Actually didn't change the spring, just removed the inner, and re-used the outer. Had to end up removing the outer in order to get the inner off. Sometimes you can simply pull the thinner inner spring out, but this one was stubborn so didn't want to damage the PCB. I do have stock of s lot of springs though - bought about every batch from "Blue" for the high qual springs, but over the years also bought springs from IOS (Hank), KD, FastTech, others (long gone) sites.

For the wire, again got a good assortment from Hank, MtnE, and even BG had a good deal goin on good wire (200C rated, high strand count). I got every size between 30 AWG and 10 AWG. With wire, you have to be careful - if you want more/max amps, go with the biggest wire you can fit - be sure of clearances on the MCPCB of course - some tricks to lower the solder joint height included hammering down, adding flat extensions to go wide, etc. Clearly 22, 20, and 18 will be the most popular sizes we use.

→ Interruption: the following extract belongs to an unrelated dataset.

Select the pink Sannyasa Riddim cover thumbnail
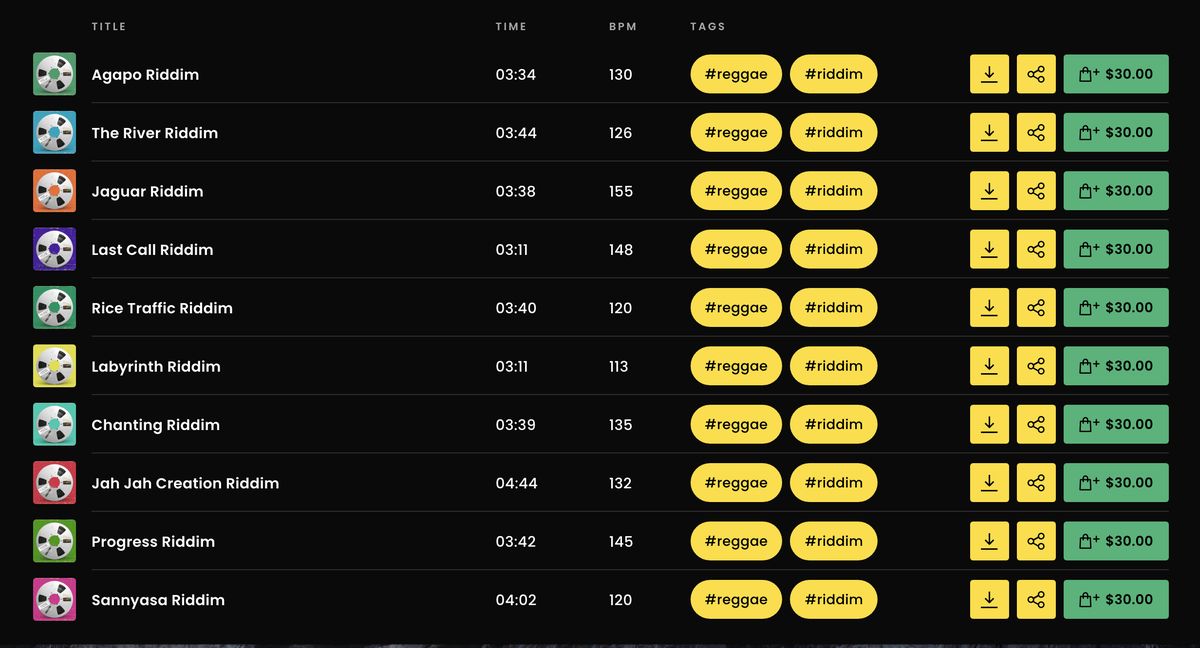This screenshot has height=648, width=1200. (x=54, y=599)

Ohh - to get the driver out, had to use the solder pick tool and hammer it a few times to break the glue seal - was glued in quite well -- made no damage to the driver, kept the pick tool out wide to the edge of the driver, no components in the way.

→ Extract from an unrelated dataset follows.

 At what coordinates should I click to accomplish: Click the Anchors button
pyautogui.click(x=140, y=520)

I got my TS30S on sale a few weeks ago for <$60 with a battery since the coupons stacked. Anduril 1 now feels like aN old relic with all my other lights upgraded to anduril 2.

I took my TS30S apart with the main intention of getting the very useful momentary turbo of Anduril 2.

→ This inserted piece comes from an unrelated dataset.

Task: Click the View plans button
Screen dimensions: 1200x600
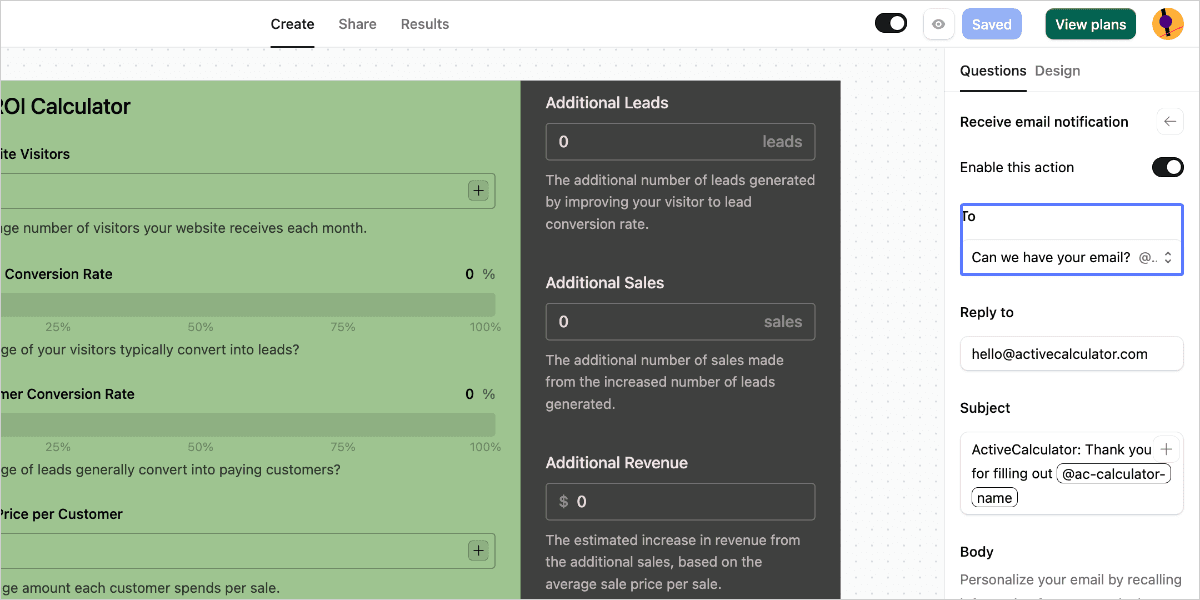Action: click(x=1091, y=24)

I got the driver out by cutting a bamboo skewer and using it to push the driver out through the MCPCB holes. I didn’t think to angle them towards the outside, a good tip I’ve just learned from reading Tom E’s post, but luckily I didn’t damage any components.

I did swap in a BlueswordM spring because I didn’t like the look of the old ones with a bypass on the outside and wanted to have some fun with my mini hot plate.

I also did my most challenging bit of micro soldering to date, adding two 5k1 resistors to the type C connector’s pins to enable C-C charging. This took me ages get right because I had to figure out the pinout of this weird 12 pin type C connector and soldering the resistors was really difficult. I don’t have a microscope or a magnifying lens so I ended up having to go with trial and error to ensure that the resistors were soldered to the right pins.


The stuff that ttrev3 manages to do is all the more amazing to me after the struggles I went through with this project. I thought I was pretty good at microsoldering since I’m pretty confident with 0402 components but the tip of my 0.4mm bent chisel felt like a large screwdriver next to these tiny little type C port pins. woohoo C-C charging now working!

The TS30S has very large holes in the MCPCB so this has become my first light ever that I’ve managed to squeeze 16AWG MCPCB wires into.

This is also my first sbt90.2 light so I decided to try a de-windowing. I left the adhesive on since it’s only cosmetic and I didn’t want to accidentally break this $30 LED since I’m rather clumsy.

Bonus:

I tweaked anduril 2 to remove the mcu slowdown at low modes in order to get an even dimmer moonlight mode so I can look directly at the die of the sbt90.2. Those bond wires are so thin!

I did some current measuring and managed over 28.3A right at turn on with a new ish 30T and 27.8 with a newish 40T.
I don’t have comparable measurements from prior to modding because I had been using a fairly long strand of 16AWG wire to do all my current measurements and had only been getting 22-23A. I don’t know how much of that 5A improvement is from the increased thickness of the MCPCB wires vs how much is from my halving the length of the 16AWG wire I had been taking amperage measurements with.

I am now noticing a donut hole which is weird because I did nothing to change the height of the led… hmm maybe removing the lens changed the apparent height of the light source? Anyone else see a donut hole in their TS30S’s beam?